To find the solution I will find the area under the blue line subtracting by the area under the red line for the values between the intersection points of \(x=4,-1\)

Next, I find the area underneath the upper curve of \(y=x+2\) and subtract it from the area undernearth the lower curve \(y=x^2-2x-2\) The area between the curves is \(\approx 20.833\)

integrate(funct.2, lower=-1, upper=4)
## 17.5 with absolute error < 1.9e-13
integrate(funct.1, lower=-1, upper=4)
## -3.333333 with absolute error < 1.2e-13
17.5 - -3.33333
## [1] 20.83333

A beauty supply store expects to sell 110 flat irons during the next year. It costs $3.75 to store one flat iron for one year. There is a fixed cost of $8.25 for each order. Find the lot size and the number of orders per year that will minimize inventory costs.

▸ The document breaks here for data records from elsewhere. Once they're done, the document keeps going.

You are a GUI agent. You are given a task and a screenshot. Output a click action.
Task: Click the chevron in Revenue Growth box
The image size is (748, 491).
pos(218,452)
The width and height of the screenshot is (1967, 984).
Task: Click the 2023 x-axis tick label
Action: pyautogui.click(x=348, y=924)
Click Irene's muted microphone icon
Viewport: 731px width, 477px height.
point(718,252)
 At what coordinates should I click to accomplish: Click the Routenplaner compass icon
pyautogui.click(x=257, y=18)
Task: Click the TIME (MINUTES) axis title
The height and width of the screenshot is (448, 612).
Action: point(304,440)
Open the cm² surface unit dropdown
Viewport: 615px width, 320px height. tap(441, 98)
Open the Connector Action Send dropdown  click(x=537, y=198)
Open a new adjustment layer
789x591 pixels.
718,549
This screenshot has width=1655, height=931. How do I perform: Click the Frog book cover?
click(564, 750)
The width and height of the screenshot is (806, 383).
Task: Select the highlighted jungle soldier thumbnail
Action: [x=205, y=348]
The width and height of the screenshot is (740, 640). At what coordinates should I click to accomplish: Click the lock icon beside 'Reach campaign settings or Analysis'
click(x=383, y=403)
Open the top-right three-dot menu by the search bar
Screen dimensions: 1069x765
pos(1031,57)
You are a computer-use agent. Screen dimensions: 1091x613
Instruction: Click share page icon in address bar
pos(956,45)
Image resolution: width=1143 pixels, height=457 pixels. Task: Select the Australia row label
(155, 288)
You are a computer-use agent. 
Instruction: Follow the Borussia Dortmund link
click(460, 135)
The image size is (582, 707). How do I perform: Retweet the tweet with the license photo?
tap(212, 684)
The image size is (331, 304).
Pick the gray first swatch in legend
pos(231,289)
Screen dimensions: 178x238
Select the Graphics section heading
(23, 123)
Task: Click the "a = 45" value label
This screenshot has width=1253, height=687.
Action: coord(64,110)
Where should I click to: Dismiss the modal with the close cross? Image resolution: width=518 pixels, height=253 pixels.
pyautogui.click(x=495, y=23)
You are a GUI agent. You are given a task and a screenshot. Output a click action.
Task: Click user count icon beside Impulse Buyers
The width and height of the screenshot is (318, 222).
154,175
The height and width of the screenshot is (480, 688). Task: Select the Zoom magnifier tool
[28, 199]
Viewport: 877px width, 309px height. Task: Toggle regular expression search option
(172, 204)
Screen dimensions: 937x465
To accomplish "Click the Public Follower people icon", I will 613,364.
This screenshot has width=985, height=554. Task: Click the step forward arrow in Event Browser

The information in the problem can be summarized by two equations \(C=8.25r + 3.75\frac{x}{2}\) and \(xr=110\) where \(r\) is the number of orders and \(x\) is the lot size. Combining the equations gives:

  1. \(C=8.25\frac{110}{x}+1.875x\)
  2. \(C=907.5x^{-1}+1.875x\)

The change in cost can be found by taking the derivative

  1. \(C' = -907.5x^{-2}+1.875\)

The original function is at its minimum when the derivative is at 0.

  1. \(-907.5x^{-2}+1.875=0\)
  2. \(x=22\)

Substituting back into the original equation provides \(r\)

  1. \(r=5\)

Thus to minimize cost the number of orders should be 5 consisting of 22 flat irons each.

Use integration by parts to solve the integral below \(\int ln(9x)x^6 dx\)

Integration by parts is started by identifying \(u\) and \(\frac{dv}{dx}\) and then calculating the missing pieces

  1. \(u=ln(9x)\)

  2. \(\frac{du}{dx}=\frac{1}{x}dx\)

  3. \(\frac{dv}{dx}=x^6dx\)

  4. \(v = \frac{x^7}{7}\)

These pieces are substituted into the integration by parts formula

  1. \(uv-\int v du\)
  2. \(\frac{ln(9x)x^7}{7}-\int\frac{x^7}{7}\frac{1}{x}dx\)

The integral can be calculated more easily now

  1. \(\frac{ln(9x)x^7}{7}-\frac{1}{7}\frac{x^7}{7}\)

Finally, the result is simlfied

  1. \(\frac{x^7(7ln(9x)-1)}{49}\)

Determine whether \(f(x)\) is a probability density function on the interval \([1,e^6]\). If not, determine the value of the definite integral. \(f(x)=\frac{1}{6x}\)

In order to a be a probability density function the integral of the function on the provided interval must be 1.

  1. \(\int_{1}^{e^6}\frac{1}{6x}dx\)
  2. \(\frac{1}{6}\int_{1}^{e^6}x^{-1}dx\)
  3. \(\frac{1}{6}ln(x)\bigg\rvert_{1}^{e^6}\)
  4. \(\frac{1}{6}(ln(e^6)-ln(1))\)
  5. \(\frac{1}{6}(6)\)
  6. \(1\)

The integral value of 1 has been verify and thus the function is a probability density function.